▶ [Task brief]:
What you return must match every record word for word.

▶ [Information shown]:
****************

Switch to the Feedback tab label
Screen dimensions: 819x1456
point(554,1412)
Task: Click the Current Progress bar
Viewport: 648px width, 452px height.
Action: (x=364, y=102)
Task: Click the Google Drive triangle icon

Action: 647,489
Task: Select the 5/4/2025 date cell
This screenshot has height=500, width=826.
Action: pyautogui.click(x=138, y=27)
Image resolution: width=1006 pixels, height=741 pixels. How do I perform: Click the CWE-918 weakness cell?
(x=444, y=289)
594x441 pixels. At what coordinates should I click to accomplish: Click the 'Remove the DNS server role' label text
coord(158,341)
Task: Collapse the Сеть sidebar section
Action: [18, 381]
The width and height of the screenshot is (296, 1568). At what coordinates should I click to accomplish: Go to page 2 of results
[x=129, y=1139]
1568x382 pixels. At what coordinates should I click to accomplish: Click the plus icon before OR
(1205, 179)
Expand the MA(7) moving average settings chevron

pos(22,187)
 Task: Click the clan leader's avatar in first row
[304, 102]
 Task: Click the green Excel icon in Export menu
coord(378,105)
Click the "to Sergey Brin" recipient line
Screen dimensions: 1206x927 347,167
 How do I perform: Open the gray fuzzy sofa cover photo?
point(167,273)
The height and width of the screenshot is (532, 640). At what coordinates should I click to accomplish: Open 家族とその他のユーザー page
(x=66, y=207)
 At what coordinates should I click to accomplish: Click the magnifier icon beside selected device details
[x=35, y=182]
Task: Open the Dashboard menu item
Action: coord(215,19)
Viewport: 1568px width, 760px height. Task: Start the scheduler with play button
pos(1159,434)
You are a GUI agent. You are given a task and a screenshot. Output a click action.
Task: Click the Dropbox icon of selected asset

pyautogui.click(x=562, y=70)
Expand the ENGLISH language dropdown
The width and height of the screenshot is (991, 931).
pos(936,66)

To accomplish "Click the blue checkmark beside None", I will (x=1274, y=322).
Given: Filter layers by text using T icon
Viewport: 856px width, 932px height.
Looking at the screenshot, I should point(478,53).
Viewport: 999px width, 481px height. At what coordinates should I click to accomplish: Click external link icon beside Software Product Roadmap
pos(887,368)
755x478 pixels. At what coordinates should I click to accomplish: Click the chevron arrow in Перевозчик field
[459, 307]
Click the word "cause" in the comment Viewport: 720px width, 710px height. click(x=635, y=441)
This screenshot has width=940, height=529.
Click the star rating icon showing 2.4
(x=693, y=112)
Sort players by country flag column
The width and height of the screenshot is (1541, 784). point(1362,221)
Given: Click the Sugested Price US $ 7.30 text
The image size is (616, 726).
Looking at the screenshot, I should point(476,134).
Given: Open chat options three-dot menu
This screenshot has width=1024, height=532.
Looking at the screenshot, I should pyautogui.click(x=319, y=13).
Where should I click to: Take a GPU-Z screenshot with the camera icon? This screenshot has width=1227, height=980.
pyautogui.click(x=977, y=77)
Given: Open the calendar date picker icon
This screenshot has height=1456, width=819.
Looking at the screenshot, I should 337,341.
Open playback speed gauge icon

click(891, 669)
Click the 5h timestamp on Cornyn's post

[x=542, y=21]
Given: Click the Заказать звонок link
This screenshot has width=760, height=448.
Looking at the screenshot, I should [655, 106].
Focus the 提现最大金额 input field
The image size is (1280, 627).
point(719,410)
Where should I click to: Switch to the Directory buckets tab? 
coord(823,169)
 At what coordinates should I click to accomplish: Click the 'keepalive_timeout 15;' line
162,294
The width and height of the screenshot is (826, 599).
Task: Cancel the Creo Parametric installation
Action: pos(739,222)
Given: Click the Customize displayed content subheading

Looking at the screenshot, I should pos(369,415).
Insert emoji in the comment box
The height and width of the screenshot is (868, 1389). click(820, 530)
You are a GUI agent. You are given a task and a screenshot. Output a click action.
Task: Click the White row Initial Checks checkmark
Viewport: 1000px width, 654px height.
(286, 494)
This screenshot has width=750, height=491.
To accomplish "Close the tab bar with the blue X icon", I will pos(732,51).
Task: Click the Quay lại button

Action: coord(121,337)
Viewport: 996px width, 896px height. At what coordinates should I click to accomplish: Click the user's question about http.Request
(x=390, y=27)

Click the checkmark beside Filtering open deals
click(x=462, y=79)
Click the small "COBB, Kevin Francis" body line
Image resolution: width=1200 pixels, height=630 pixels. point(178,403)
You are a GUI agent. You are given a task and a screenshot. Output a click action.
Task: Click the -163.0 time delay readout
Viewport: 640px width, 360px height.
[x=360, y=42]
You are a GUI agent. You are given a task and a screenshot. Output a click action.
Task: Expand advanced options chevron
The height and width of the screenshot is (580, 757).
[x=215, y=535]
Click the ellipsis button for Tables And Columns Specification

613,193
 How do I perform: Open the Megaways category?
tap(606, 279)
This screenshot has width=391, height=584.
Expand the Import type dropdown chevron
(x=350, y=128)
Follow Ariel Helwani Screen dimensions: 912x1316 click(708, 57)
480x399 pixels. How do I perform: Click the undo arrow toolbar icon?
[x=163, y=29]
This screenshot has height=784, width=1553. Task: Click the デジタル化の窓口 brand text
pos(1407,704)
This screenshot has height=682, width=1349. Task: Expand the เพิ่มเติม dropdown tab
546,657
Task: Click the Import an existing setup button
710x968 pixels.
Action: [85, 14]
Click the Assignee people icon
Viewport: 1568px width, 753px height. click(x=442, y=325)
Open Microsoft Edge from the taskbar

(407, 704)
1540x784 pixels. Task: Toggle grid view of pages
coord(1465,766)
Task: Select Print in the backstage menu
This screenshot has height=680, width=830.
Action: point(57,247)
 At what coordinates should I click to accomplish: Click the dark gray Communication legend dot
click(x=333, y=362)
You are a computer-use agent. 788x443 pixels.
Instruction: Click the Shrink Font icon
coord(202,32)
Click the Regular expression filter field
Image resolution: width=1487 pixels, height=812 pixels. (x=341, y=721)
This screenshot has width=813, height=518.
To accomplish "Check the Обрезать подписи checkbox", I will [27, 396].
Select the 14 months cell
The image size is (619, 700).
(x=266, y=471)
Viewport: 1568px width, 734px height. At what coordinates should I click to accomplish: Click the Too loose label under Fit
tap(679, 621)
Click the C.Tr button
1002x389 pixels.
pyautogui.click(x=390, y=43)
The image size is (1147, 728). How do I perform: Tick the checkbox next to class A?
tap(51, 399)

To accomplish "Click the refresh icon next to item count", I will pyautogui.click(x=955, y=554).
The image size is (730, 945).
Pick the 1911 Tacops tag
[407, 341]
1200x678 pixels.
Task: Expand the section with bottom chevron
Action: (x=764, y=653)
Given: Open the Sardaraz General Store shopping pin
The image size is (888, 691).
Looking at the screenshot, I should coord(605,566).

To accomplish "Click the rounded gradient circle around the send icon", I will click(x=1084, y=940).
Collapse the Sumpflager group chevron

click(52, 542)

****************

▶ [Answer to this exercise]:
Switch to the Feedback tab label
Screen dimensions: 819x1456
point(554,1412)
Task: Click the Current Progress bar
Viewport: 648px width, 452px height.
Action: (x=364, y=102)
Task: Click the Google Drive triangle icon

Action: 647,489
Task: Select the 5/4/2025 date cell
This screenshot has height=500, width=826.
Action: pyautogui.click(x=138, y=27)
Image resolution: width=1006 pixels, height=741 pixels. How do I perform: Click the CWE-918 weakness cell?
(x=444, y=289)
594x441 pixels. At what coordinates should I click to accomplish: Click the 'Remove the DNS server role' label text
coord(158,341)
Task: Collapse the Сеть sidebar section
Action: [18, 381]
The width and height of the screenshot is (296, 1568). At what coordinates should I click to accomplish: Go to page 2 of results
[x=129, y=1139]
1568x382 pixels. At what coordinates should I click to accomplish: Click the plus icon before OR
(1205, 179)
Expand the MA(7) moving average settings chevron

pos(22,187)
 Task: Click the clan leader's avatar in first row
[304, 102]
 Task: Click the green Excel icon in Export menu
coord(378,105)
Click the "to Sergey Brin" recipient line
Screen dimensions: 1206x927 347,167
 How do I perform: Open the gray fuzzy sofa cover photo?
point(167,273)
The height and width of the screenshot is (532, 640). At what coordinates should I click to accomplish: Open 家族とその他のユーザー page
(x=66, y=207)
 At what coordinates should I click to accomplish: Click the magnifier icon beside selected device details
[x=35, y=182]
Task: Open the Dashboard menu item
Action: coord(215,19)
Viewport: 1568px width, 760px height. Task: Start the scheduler with play button
pos(1159,434)
You are a GUI agent. You are given a task and a screenshot. Output a click action.
Task: Click the Dropbox icon of selected asset

pyautogui.click(x=562, y=70)
Expand the ENGLISH language dropdown
The width and height of the screenshot is (991, 931).
pos(936,66)

To accomplish "Click the blue checkmark beside None", I will (x=1274, y=322).
Given: Filter layers by text using T icon
Viewport: 856px width, 932px height.
Looking at the screenshot, I should point(478,53).
Viewport: 999px width, 481px height. At what coordinates should I click to accomplish: Click external link icon beside Software Product Roadmap
pos(887,368)
755x478 pixels. At what coordinates should I click to accomplish: Click the chevron arrow in Перевозчик field
[459, 307]
Click the word "cause" in the comment Viewport: 720px width, 710px height. click(x=635, y=441)
This screenshot has width=940, height=529.
Click the star rating icon showing 2.4
(x=693, y=112)
Sort players by country flag column
The width and height of the screenshot is (1541, 784). point(1362,221)
Given: Click the Sugested Price US $ 7.30 text
The image size is (616, 726).
Looking at the screenshot, I should point(476,134).
Given: Open chat options three-dot menu
This screenshot has width=1024, height=532.
Looking at the screenshot, I should pyautogui.click(x=319, y=13).
Where should I click to: Take a GPU-Z screenshot with the camera icon? This screenshot has width=1227, height=980.
pyautogui.click(x=977, y=77)
Given: Open the calendar date picker icon
This screenshot has height=1456, width=819.
Looking at the screenshot, I should 337,341.
Open playback speed gauge icon

click(891, 669)
Click the 5h timestamp on Cornyn's post

[x=542, y=21]
Given: Click the Заказать звонок link
This screenshot has width=760, height=448.
Looking at the screenshot, I should [655, 106].
Focus the 提现最大金额 input field
The image size is (1280, 627).
point(719,410)
Where should I click to: Switch to the Directory buckets tab? 
coord(823,169)
 At what coordinates should I click to accomplish: Click the 'keepalive_timeout 15;' line
162,294
The width and height of the screenshot is (826, 599).
Task: Cancel the Creo Parametric installation
Action: pos(739,222)
Given: Click the Customize displayed content subheading

Looking at the screenshot, I should pos(369,415).
Insert emoji in the comment box
The height and width of the screenshot is (868, 1389). click(820, 530)
You are a GUI agent. You are given a task and a screenshot. Output a click action.
Task: Click the White row Initial Checks checkmark
Viewport: 1000px width, 654px height.
(286, 494)
This screenshot has width=750, height=491.
To accomplish "Close the tab bar with the blue X icon", I will pos(732,51).
Task: Click the Quay lại button

Action: coord(121,337)
Viewport: 996px width, 896px height. At what coordinates should I click to accomplish: Click the user's question about http.Request
(x=390, y=27)

Click the checkmark beside Filtering open deals
click(x=462, y=79)
Click the small "COBB, Kevin Francis" body line
Image resolution: width=1200 pixels, height=630 pixels. point(178,403)
You are a GUI agent. You are given a task and a screenshot. Output a click action.
Task: Click the -163.0 time delay readout
Viewport: 640px width, 360px height.
[x=360, y=42]
You are a GUI agent. You are given a task and a screenshot. Output a click action.
Task: Expand advanced options chevron
The height and width of the screenshot is (580, 757).
[x=215, y=535]
Click the ellipsis button for Tables And Columns Specification

613,193
 How do I perform: Open the Megaways category?
tap(606, 279)
This screenshot has width=391, height=584.
Expand the Import type dropdown chevron
(x=350, y=128)
Follow Ariel Helwani Screen dimensions: 912x1316 click(708, 57)
480x399 pixels. How do I perform: Click the undo arrow toolbar icon?
[x=163, y=29]
This screenshot has height=784, width=1553. Task: Click the デジタル化の窓口 brand text
pos(1407,704)
This screenshot has height=682, width=1349. Task: Expand the เพิ่มเติม dropdown tab
546,657
Task: Click the Import an existing setup button
710x968 pixels.
Action: [85, 14]
Click the Assignee people icon
Viewport: 1568px width, 753px height. click(x=442, y=325)
Open Microsoft Edge from the taskbar

(407, 704)
1540x784 pixels. Task: Toggle grid view of pages
coord(1465,766)
Task: Select Print in the backstage menu
This screenshot has height=680, width=830.
Action: point(57,247)
 At what coordinates should I click to accomplish: Click the dark gray Communication legend dot
click(x=333, y=362)
You are a computer-use agent. 788x443 pixels.
Instruction: Click the Shrink Font icon
coord(202,32)
Click the Regular expression filter field
Image resolution: width=1487 pixels, height=812 pixels. (x=341, y=721)
This screenshot has width=813, height=518.
To accomplish "Check the Обрезать подписи checkbox", I will [27, 396].
Select the 14 months cell
The image size is (619, 700).
(x=266, y=471)
Viewport: 1568px width, 734px height. At what coordinates should I click to accomplish: Click the Too loose label under Fit
tap(679, 621)
Click the C.Tr button
1002x389 pixels.
pyautogui.click(x=390, y=43)
The image size is (1147, 728). How do I perform: Tick the checkbox next to class A?
tap(51, 399)

To accomplish "Click the refresh icon next to item count", I will pyautogui.click(x=955, y=554).
The image size is (730, 945).
Pick the 1911 Tacops tag
[407, 341]
1200x678 pixels.
Task: Expand the section with bottom chevron
Action: (x=764, y=653)
Given: Open the Sardaraz General Store shopping pin
The image size is (888, 691).
Looking at the screenshot, I should coord(605,566).

To accomplish "Click the rounded gradient circle around the send icon", I will click(x=1084, y=940).
Collapse the Sumpflager group chevron

click(52, 542)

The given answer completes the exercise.